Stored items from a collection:
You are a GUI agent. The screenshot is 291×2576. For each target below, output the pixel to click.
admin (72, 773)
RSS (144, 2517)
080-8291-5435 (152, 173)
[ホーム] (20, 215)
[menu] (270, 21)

▶ _Assigned task_:
Please copy out every entry word for word.

▶ _Result for this task_:
You are a GUI agent. The screenshot is 291×2576. For each target below, output the pixel to click.
admin (72, 773)
RSS (144, 2517)
080-8291-5435 (152, 173)
[ホーム] (20, 215)
[menu] (270, 21)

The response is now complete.